In this offseason alone, the Yankees have spent $432.5 million on three free agents: pitchers CC Sabathia and A.J. Burnett and first baseman Mark Teixeira. To get Sabathia and Burnett, New York bid above market prices. For Teixeira they shot appropriately high. yet all those moves pale in comparison to what the Yankees could have bought with the same money in the downtrodden stock market: Freddie Mac, a controlling ownership of Churchill Downs, half of the New York Times or one-third of Foot Locker.
That’s right, Steinbrenner, Steinbrenner and Steinbrenner, Inc., clearly could have spent their money a bit more wisely, according to CNBC Sports Business guru Darren Rovell.
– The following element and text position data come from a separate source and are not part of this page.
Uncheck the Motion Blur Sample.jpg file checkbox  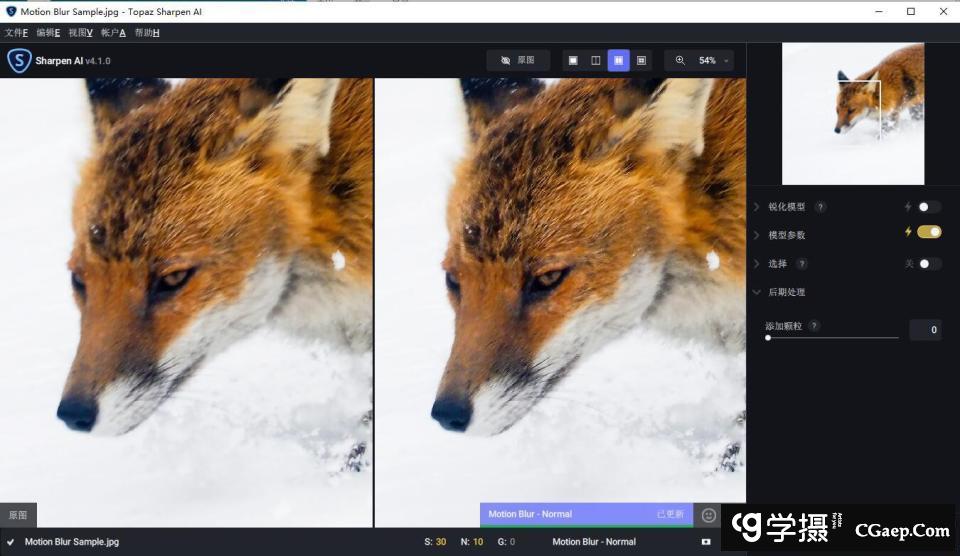pyautogui.click(x=11, y=542)
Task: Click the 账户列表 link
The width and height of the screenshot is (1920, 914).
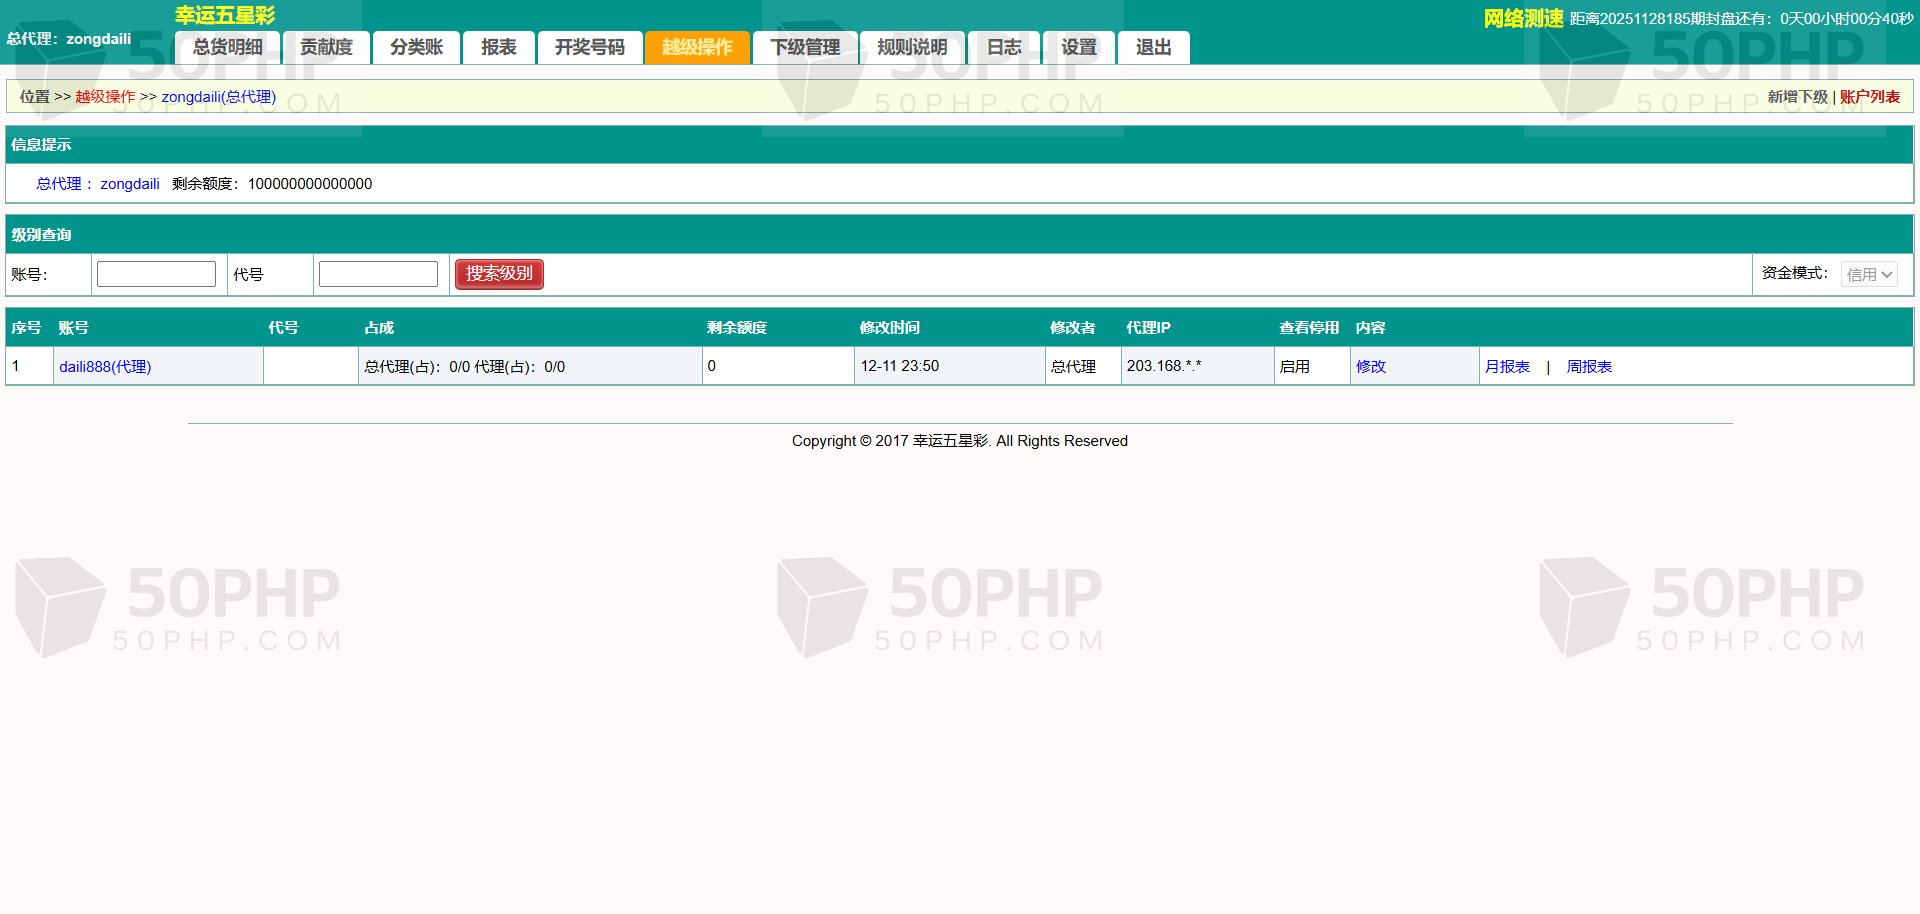Action: point(1869,97)
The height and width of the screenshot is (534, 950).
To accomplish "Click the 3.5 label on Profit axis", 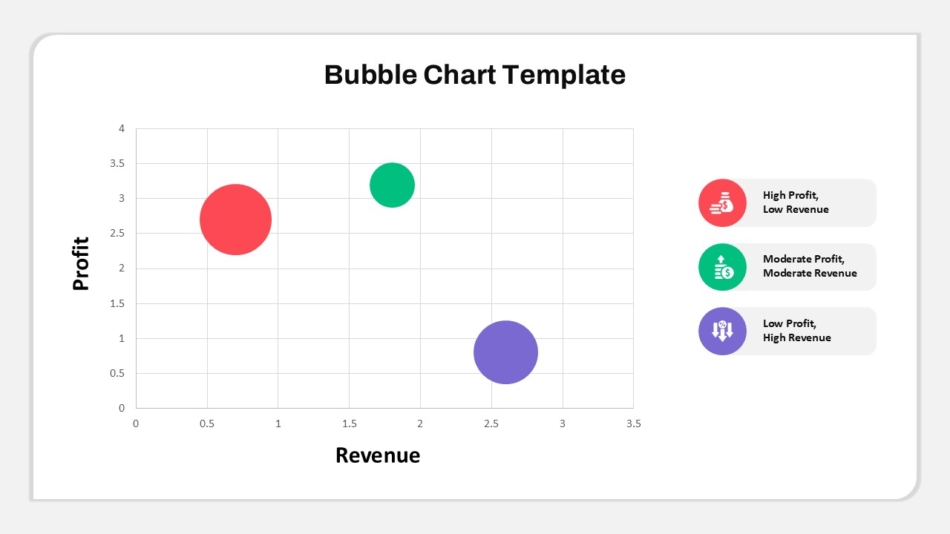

Two years ago Freddie Mac was booming, and there’s no reason the organization couldn’t return to their previous glory of share-price highs. Just think: The Yankees could own one of the largest mortgage brokerages in history. They could call it Yankee Homes and go buy up one-third of New England delinquincies, forcing Red Sox fans to sign on to “Yankee Home” deeds. The possibilities are endless.
Instead, New York has two pitchers and a slugging first baseman. For five years (assuming Sabathia doesn’t opt out). Seems like a misallocation of resources, if you ask us.